Electronic Design

Convergence 2004: Auto Electronics Add Digital Mobility

For its first 29 years, the Convergence show has served as a forum for automotive and electronics engineers to come together—to converge—on solutions to the challenges in the automotive industry. Convergence 2004, the 30th anniversary event, recognizes how these endeavors have changed the industry. The show will be held in Detroit, Mich., Oct. 18-20.

The theme, "Vehicle Electronics to Digital Mobility: The Next Generation of Convergence," represents how next-generation electronic and mechatronic systems will replace mechanical systems. Digital mobility means using digital data processing to control all vehicle attributes and functions, including ride control, the power train, and navigation. It also means using sophisticated, digital, fast, closed-loop controlled signals to replace analog, slow, open-loop processing.

This is a big change from industry practices. In the past, contributions from electronics designers were primarily related to independent components or subsystems, converting mechanical or hydraulic subsystems to electronic control. That conversion is complete on many cars, say the Convergence 2004 sponsors.
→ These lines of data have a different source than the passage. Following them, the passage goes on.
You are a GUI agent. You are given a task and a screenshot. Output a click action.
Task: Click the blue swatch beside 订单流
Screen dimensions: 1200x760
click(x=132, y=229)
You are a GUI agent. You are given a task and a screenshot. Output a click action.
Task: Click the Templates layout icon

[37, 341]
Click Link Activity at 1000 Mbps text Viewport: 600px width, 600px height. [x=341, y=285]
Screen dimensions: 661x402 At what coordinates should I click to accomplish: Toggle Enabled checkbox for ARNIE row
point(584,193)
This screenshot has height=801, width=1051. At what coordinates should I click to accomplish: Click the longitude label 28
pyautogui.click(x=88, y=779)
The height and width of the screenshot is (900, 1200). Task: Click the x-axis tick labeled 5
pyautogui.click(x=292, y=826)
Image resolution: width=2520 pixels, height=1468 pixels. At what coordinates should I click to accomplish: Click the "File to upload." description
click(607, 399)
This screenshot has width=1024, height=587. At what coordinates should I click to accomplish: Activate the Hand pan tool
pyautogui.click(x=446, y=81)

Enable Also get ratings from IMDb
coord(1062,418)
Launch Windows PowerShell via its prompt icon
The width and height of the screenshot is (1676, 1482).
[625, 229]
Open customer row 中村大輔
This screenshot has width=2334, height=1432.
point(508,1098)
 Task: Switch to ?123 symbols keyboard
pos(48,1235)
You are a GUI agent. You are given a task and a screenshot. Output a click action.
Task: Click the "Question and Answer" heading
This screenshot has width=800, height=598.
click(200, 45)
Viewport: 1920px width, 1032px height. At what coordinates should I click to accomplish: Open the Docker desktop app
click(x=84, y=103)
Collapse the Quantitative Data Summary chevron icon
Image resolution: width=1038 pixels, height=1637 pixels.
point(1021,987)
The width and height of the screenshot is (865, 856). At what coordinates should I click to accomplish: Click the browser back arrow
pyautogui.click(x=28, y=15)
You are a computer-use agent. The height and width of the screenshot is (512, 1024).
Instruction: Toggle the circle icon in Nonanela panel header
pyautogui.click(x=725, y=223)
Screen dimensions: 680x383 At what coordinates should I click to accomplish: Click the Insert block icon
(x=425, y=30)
Moreover, the original analog controls have been converted to primarily digital microprocessor-based controls.

The next step, the sponsors say, is to interconnect all these systems into one interactive vehicle system. With all this capability, the next generation of convergence will move toward intelligent systems and communication networks—that is, digital mobility.

"The success of convergence has helped the auto industry better leverage technology's possibilities," explains Gerhard Schmidt, Convergence 2004 chair. "But now, electronic product innovation curves have shortened, and vehicle life expectations have lengthened. To continue the benefits of convergence and meet consumer demand, both industries must move to reconcile these diverging trends."

This year's event features 86 white papers, 15 technical sessions, three interactive panel discussions, six keynote speakers from leading companies, and more than 185 exhibits by automotive and electronics companies. Three of the paper sessions in particular target the difficult challenge of seamlessly integrating the different vehicle and electronic product life cycles.

"Supply-Chain Management in a Digital World" (session 3) describes how the supply chain must adapt to rapid changes in digital electronics. "Systems Architecture" (session 7) examines automotive software management through standards, methods, processes, support tools, and life cycles. And, "Rate of Change in Electronics vs. Other Industries" (session 15) looks at how the two industries can transfer best practices and reconcile two vastly different rates of change.